- _WHAT IS BEING ASKED_: All that is wanted is a word-for-word retyping of the lines from the one containing "You are a computer-use agent. Image resolution: width=630" through the end of the material below.
═══
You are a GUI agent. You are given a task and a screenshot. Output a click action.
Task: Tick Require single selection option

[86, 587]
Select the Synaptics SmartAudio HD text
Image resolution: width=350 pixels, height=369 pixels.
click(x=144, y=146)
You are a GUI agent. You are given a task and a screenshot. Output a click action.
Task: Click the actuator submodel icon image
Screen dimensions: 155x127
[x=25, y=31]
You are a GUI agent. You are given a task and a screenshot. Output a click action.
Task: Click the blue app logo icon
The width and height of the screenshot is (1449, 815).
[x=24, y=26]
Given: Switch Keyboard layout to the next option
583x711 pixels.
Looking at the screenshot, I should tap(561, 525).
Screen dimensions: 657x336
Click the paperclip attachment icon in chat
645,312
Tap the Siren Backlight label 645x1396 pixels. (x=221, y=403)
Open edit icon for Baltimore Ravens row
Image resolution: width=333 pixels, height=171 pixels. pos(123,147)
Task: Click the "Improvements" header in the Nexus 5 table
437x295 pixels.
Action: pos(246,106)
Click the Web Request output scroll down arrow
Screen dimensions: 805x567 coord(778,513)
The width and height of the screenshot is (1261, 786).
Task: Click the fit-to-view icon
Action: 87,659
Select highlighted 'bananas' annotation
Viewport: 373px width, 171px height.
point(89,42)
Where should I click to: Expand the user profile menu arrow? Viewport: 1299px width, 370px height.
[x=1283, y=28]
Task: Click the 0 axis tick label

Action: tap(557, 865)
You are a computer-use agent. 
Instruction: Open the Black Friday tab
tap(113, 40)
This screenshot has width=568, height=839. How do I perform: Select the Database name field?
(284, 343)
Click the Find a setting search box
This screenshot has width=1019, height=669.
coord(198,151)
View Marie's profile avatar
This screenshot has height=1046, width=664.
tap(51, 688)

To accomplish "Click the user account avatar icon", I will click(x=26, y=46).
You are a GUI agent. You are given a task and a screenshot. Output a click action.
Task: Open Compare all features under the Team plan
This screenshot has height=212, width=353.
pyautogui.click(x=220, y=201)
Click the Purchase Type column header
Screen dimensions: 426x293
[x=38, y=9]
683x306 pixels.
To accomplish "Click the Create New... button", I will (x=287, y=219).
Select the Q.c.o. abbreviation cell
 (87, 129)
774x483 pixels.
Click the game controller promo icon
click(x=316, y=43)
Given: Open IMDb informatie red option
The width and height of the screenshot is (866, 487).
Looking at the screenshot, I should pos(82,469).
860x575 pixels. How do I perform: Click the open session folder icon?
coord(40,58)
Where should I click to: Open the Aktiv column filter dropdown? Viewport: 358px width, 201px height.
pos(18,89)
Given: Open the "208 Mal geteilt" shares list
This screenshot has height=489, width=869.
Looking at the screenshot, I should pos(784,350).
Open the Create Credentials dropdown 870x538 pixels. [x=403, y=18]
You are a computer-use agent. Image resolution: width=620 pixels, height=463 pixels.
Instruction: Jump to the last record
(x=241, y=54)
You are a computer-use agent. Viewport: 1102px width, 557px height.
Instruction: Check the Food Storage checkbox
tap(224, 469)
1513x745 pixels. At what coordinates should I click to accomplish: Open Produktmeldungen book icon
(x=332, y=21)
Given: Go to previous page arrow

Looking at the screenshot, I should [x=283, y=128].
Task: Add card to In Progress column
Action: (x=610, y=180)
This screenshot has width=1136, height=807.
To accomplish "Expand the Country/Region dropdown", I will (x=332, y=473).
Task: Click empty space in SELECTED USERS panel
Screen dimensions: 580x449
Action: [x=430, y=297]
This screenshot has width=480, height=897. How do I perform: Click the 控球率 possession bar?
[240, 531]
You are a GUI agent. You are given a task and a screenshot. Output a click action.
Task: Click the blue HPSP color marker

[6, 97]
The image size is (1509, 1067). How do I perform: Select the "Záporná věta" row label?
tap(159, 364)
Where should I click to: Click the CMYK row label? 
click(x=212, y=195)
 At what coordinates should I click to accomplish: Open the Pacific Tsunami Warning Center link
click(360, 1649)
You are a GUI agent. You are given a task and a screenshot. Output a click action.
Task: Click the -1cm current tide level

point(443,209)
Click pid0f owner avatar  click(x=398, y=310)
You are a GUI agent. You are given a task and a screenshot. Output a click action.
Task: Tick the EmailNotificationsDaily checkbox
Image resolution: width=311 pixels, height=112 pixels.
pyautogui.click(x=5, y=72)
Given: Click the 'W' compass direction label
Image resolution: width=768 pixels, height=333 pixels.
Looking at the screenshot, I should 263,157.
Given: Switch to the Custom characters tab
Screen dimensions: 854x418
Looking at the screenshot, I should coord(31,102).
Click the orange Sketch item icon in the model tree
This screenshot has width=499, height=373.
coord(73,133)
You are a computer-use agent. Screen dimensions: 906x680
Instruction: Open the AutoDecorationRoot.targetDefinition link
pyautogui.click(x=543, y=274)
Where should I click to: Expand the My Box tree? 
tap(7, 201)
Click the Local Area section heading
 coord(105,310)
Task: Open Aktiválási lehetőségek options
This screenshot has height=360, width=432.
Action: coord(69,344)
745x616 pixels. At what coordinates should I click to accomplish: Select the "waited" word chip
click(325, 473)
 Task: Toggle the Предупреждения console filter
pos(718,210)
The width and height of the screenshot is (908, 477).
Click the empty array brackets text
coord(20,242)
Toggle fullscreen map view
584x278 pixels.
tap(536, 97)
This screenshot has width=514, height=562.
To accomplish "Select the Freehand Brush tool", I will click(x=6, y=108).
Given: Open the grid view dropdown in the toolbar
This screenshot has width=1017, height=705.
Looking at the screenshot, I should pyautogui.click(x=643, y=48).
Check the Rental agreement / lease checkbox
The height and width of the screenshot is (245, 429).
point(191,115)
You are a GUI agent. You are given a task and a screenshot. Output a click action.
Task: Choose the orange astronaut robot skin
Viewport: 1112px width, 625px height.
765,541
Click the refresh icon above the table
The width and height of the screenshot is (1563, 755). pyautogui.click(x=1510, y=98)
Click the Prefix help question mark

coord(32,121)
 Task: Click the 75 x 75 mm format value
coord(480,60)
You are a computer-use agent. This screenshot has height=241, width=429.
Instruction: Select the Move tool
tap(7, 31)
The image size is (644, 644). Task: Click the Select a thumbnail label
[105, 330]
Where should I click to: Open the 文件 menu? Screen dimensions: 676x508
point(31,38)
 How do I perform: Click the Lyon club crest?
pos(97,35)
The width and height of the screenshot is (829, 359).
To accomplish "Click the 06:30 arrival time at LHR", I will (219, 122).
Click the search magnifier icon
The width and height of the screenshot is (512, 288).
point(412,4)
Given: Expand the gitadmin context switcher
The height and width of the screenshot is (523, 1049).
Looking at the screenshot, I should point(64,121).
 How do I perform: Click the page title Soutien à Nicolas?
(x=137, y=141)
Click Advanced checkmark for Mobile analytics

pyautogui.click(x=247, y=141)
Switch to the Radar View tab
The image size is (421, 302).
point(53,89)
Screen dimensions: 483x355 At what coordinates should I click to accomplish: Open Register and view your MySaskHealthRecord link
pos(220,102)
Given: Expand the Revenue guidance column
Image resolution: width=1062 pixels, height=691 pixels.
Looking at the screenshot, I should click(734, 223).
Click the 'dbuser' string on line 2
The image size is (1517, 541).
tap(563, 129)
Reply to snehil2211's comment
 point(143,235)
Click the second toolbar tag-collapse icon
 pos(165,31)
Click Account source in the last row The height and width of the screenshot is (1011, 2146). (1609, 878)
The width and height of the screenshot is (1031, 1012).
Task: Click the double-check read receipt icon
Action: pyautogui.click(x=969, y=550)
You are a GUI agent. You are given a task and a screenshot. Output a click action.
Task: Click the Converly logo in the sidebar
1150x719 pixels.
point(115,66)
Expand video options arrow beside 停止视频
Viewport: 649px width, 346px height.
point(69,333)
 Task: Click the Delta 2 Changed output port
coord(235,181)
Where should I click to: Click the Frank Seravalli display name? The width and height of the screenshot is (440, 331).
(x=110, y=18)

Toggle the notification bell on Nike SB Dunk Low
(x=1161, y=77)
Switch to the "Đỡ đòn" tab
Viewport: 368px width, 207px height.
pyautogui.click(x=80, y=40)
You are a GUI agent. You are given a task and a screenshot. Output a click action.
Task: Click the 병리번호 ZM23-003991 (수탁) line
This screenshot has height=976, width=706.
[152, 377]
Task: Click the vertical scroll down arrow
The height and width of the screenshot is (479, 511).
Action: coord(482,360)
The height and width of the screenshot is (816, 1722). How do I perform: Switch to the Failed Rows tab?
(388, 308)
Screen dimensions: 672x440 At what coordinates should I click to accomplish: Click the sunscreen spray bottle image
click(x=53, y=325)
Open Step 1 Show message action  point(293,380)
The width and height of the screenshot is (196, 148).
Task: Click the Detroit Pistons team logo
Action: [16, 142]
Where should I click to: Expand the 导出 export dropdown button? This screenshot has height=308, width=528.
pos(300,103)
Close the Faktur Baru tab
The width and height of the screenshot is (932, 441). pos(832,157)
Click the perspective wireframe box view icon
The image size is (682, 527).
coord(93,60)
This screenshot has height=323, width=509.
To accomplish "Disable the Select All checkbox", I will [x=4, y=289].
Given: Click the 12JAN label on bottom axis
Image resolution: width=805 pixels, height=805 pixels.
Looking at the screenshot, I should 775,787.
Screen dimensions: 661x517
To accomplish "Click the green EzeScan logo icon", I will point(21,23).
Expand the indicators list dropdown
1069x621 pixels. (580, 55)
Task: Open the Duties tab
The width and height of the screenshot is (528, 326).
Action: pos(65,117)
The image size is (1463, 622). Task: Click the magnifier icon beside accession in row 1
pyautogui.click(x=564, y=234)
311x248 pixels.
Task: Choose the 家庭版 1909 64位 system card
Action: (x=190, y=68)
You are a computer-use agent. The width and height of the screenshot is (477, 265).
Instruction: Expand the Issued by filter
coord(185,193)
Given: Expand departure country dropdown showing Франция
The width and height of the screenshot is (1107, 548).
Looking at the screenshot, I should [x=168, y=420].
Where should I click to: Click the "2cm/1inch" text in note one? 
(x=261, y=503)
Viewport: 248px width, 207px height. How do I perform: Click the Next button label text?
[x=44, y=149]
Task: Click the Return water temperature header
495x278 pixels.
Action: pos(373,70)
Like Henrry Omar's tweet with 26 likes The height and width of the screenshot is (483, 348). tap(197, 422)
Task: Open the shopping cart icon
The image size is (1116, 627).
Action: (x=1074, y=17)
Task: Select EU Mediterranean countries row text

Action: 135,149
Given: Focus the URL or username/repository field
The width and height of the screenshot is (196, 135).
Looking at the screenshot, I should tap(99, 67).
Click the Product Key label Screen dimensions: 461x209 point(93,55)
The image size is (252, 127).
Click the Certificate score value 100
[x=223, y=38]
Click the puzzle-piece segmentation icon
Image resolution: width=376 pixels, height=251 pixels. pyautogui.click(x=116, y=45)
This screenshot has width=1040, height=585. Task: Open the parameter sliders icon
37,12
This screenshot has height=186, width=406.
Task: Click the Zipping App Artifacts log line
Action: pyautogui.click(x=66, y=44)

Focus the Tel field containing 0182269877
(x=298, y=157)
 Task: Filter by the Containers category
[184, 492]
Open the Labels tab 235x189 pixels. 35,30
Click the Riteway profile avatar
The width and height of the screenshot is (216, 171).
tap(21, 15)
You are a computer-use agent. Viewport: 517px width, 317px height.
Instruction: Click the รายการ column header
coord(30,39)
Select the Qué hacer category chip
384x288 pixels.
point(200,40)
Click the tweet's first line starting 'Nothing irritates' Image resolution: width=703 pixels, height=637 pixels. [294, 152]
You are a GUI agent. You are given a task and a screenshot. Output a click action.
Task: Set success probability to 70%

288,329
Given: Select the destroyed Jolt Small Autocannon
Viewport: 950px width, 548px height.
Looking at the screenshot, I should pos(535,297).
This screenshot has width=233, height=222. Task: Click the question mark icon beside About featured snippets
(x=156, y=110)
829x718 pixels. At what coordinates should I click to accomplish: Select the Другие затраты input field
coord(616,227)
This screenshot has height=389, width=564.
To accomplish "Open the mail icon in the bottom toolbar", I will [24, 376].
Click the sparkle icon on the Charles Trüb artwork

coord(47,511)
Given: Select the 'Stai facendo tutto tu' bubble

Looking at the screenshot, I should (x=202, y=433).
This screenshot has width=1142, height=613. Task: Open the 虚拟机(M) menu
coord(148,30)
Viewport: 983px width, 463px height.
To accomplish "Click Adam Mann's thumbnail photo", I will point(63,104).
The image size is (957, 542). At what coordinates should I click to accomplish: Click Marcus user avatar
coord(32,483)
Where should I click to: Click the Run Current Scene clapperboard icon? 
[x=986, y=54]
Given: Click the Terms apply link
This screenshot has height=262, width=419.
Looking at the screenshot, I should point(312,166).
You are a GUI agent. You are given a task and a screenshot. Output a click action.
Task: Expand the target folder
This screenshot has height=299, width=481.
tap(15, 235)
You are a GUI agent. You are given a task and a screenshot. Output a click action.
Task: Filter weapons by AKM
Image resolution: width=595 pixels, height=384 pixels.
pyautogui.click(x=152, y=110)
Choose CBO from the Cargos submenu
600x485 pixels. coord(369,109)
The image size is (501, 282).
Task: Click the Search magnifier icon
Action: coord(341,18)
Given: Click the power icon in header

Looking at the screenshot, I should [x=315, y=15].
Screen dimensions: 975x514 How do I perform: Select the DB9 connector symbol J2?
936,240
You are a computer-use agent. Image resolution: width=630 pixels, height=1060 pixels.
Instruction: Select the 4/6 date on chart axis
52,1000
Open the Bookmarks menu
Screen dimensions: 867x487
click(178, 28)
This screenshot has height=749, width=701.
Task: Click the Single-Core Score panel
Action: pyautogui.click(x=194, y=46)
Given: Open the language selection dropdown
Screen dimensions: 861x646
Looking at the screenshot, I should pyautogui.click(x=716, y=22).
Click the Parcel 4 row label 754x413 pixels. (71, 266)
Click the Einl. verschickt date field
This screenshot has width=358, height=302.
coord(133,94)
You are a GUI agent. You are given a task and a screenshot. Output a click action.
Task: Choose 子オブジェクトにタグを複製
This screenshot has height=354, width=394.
═══
- _SOLUTION TO THE EXERCISE_:
You are a computer-use agent. Image resolution: width=630 pixels, height=1060 pixels.
Instruction: Select the 4/6 date on chart axis
52,1000
Open the Bookmarks menu
Screen dimensions: 867x487
click(178, 28)
This screenshot has height=749, width=701.
Task: Click the Single-Core Score panel
Action: pyautogui.click(x=194, y=46)
Given: Open the language selection dropdown
Screen dimensions: 861x646
Looking at the screenshot, I should pyautogui.click(x=716, y=22).
Click the Parcel 4 row label 754x413 pixels. (71, 266)
Click the Einl. verschickt date field
This screenshot has width=358, height=302.
coord(133,94)
You are a GUI agent. You are given a task and a screenshot. Output a click action.
Task: Choose 子オブジェクトにタグを複製
This screenshot has height=354, width=394.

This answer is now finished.